_EXERCISE PROMPT_: Edit the data from the line with "Click the 12" to the line with "Action: pos(335,243)" so that "Tablet" becomes "Smartphone", and reproduce those lines with nothing else changed.

Records of locating words and elements:
* START *

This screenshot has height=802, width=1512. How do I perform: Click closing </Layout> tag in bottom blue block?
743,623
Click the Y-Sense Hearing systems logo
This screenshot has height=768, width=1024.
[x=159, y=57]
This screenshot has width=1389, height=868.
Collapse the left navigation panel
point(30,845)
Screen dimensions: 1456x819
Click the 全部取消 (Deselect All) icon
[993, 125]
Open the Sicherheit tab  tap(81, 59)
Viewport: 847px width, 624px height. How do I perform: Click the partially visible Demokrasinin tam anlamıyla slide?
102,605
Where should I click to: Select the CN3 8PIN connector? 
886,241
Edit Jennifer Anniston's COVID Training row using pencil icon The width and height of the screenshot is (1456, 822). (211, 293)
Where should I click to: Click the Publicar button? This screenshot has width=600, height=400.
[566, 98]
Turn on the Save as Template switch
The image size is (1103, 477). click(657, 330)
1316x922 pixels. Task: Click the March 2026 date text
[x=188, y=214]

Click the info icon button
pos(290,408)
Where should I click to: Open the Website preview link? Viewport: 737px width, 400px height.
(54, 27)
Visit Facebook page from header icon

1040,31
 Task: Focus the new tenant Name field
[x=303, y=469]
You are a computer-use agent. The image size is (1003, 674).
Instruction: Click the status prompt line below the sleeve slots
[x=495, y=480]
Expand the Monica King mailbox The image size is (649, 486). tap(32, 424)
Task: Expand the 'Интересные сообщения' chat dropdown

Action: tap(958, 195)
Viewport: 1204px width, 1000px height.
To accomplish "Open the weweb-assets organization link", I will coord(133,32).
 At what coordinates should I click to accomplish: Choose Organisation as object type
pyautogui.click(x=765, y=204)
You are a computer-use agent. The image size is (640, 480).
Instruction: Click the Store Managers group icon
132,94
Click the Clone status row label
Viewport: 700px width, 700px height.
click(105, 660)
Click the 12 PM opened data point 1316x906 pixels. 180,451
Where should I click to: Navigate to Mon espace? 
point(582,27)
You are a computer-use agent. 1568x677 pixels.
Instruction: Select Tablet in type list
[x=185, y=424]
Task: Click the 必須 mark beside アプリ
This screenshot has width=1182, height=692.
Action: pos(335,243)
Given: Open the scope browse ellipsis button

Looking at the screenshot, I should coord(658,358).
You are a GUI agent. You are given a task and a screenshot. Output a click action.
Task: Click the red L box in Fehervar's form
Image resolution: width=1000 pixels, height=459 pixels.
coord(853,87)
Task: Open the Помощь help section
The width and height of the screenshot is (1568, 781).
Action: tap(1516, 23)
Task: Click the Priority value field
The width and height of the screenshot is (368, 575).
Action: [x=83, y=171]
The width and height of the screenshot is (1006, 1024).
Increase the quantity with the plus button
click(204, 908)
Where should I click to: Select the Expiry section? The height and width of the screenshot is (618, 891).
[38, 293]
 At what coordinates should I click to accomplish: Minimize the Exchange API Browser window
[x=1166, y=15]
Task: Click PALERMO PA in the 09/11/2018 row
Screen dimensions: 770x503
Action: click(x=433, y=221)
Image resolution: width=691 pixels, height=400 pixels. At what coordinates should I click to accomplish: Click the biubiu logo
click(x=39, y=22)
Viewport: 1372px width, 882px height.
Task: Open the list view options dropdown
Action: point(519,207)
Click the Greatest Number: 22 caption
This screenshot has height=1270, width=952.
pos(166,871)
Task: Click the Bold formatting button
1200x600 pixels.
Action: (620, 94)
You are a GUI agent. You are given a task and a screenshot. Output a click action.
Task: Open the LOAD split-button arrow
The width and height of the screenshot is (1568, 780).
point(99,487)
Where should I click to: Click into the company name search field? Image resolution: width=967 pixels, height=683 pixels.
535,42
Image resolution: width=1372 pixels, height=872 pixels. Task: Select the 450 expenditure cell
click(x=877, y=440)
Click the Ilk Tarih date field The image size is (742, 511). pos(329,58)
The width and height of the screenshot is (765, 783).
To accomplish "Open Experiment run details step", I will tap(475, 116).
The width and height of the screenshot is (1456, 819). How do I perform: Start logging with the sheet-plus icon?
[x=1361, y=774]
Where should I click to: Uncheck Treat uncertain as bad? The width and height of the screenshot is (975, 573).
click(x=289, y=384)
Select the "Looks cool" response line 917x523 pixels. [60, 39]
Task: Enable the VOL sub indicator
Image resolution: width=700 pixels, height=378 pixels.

* END *

_TASK RESULT_:
Click the 12 PM opened data point 1316x906 pixels. 180,451
Where should I click to: Navigate to Mon espace? 
point(582,27)
You are a computer-use agent. 1568x677 pixels.
Instruction: Select Smartphone in type list
[x=185, y=424]
Task: Click the 必須 mark beside アプリ
This screenshot has width=1182, height=692.
Action: pos(335,243)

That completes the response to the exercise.